Some conditions under which you may choose to file an appeal are, for instance, if you are denied coverage for care you’ve already received, if you are denied a request for a service, supply, or prescription (or if it is not covered and you think it should be), or if your plan stops paying for a service you are currently getting coverage for.
If you decide to file an appeal, how to proceed depends on what type of plan you are enrolled in. Medicare Advantage Plans and Prescription Drug Plans have specific procedures in place to allow you to use the appeal process. They should include this information in the materials you receive from them. Similarly, Original Medicare also has specific procedures in appealing a decision.
The first step in the Original Medicare Plan is to obtain the Medicare Summary Notice where the service you are appealing appears. Next, you need to circle the item to which you object. You then need to explain, in written form, why you disagree. You will want to write this explanation on the MSN. Include your telephone number and signature. Finally, send it (or a copy) to the address in the “Appeals Information” section of the MSN. You need to file this appeal within 120 days of when you receive the MSN.

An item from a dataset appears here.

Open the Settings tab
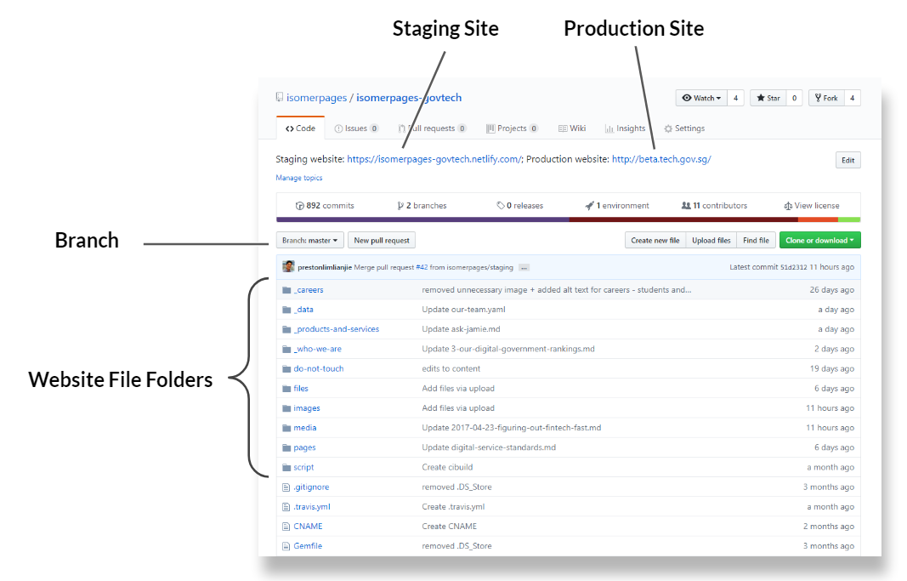Image resolution: width=907 pixels, height=581 pixels. pos(684,128)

It’s essential, when considering filing an appeal, to follow the instructions on your MSN. There are also a number of resources to help you with this process. Call your State Health Insurance Assistance Program for more information, or 1-800-MEDICARE.
Receiving Earlier ESRD Medicare Coverage
May 5, 2008
Medicare provides health insurance for people 65 and over, people under 65 with specific disabilities, and people of any age with End-Stage Renal Disease. Both Medicare Parts A and B are required to provide ESRD Medicare recipients with coverage.

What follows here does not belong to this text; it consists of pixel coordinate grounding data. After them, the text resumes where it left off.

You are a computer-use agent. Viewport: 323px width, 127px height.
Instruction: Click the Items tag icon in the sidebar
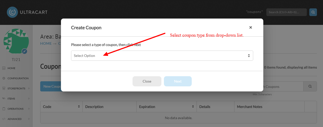tap(4, 99)
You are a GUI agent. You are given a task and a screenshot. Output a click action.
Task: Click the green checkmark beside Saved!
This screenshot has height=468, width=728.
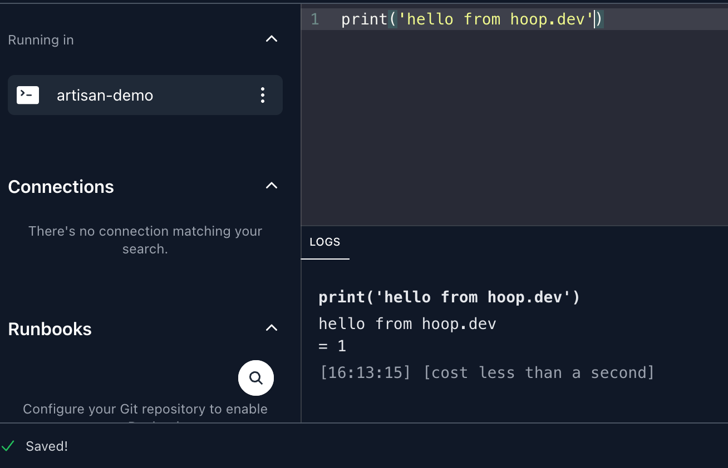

Typically, dialysis coverage begins the fourth month of your treatments. However, there are some circumstances which will allow you to receive earlier Medicare benefits. For instance, if you participate in a home dialysis training program to learn how to give yourself home dialysis treatments (before your fourth month of treatments), your coverage can begin the first month of dialysis, provided the training facility is approved by Medicare and that you expect to finish the training and give yourself dialysis treatments. You can receive coverage the same month you are admitted to a hospital (also approved by Medicare) for a kidney transplant or preparations for a kidney transplant, if your transplant is within that month or two months following it. If your transplant is postponed over two months after being admitted, your coverage can start two months before your transplant.
Although your coverage will end twelve months after the month you stop dialysis treatments and 36 months after the month of your kidney transplant, there are circumstances which will allow your benefits to be extended. If you get a kidney transplant 12 within months following the month when you stopped dialysis or 36 months following the month you have a kidney transplant, your benefits will be extended. They will also be extended if you start dialysis again in the same time frame.
If you or someone you love has End-Stage Renal Disease, look into your Medicare benefits. When you’re aware of your options, you will find that Medicare can help provide timely coverage for your health care needs.